Population (2024-12-31)
- • Total: 1,947
- • Density: 113.5/km^{2} (294.0/sq mi)
- Time zone: UTC+01:00 (CET)
- • Summer (DST): UTC+02:00 (CEST)
- Postal codes: 86857
- Dialling codes: 08248
- Vehicle registration: LL
- Website: www.hurlach.de

= Hurlach =

Hurlach is a municipality in the district of Landsberg in Bavaria in Germany.

==Liberation of Hurlach satellite camp==
During World War II, Kaufering concentration camp IV, a subcamp of Dachau concentration camp, was located about a mile south of the village Hurlach. The camp was discovered by soldiers of the 134th Ordnance Maintenance Battalion of the 12th Armored Division led by Capt. John P. Jones around noon on April 27, 1945. The SS began death marching prisoners to Dachau pending the US arrival; at camp IV, they killed hundreds of prisoners by setting fire to the barracks. Colonel Edward F. Seiller, commander of the 12th Armored Division's Military Government, took control of the camp and had some 250 civilians from the nearby town of Landsberg brought to the camp and made them bury the dead prisoners.

On April 29, 1945, advance scouts of the US Army's Nisei 522nd Field Artillery Battalion, a segregated Japanese-American Allied military unit in World War II, encountered a "set of barracks surrounded by barbed wire", and liberated what turned out to be the "Kaufering IV Hurlach" slave labor camp, which housed some 3,000 prisoners, which was one of some 169 "satellite" camps of the infamous Dachau concentration camp.

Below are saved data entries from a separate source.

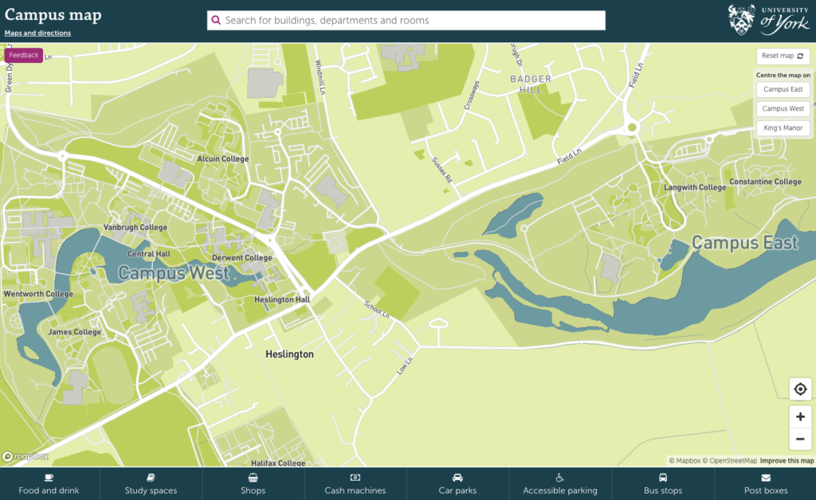
Task: Show Shops on the map
Action: pos(253,484)
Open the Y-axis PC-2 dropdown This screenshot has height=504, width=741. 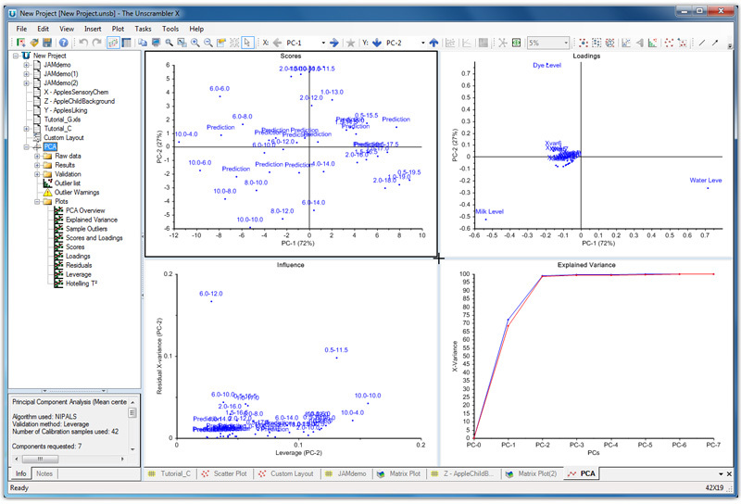[x=421, y=43]
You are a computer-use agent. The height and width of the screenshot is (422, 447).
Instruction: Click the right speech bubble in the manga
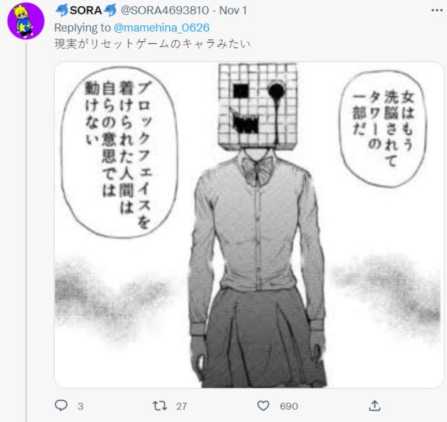tap(383, 129)
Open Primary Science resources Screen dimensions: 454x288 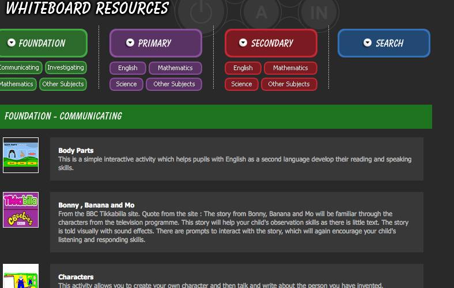(x=126, y=85)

In 2000, the concentration camp complex gained international recognition through the collaboration of Anton Posset with the film crew of Steven Spielberg and Tom Hanks. Liberation of one of the Kaufering IV subcamps of Dachau was depicted in Episode 9 "Why We Fight" of the TV mini-series Band of Brothers. Through the photographs of the American/French liberators and the documentation of the survivor's reports collected by Anton Posset, the camp was reconstructed in England for the mini-series.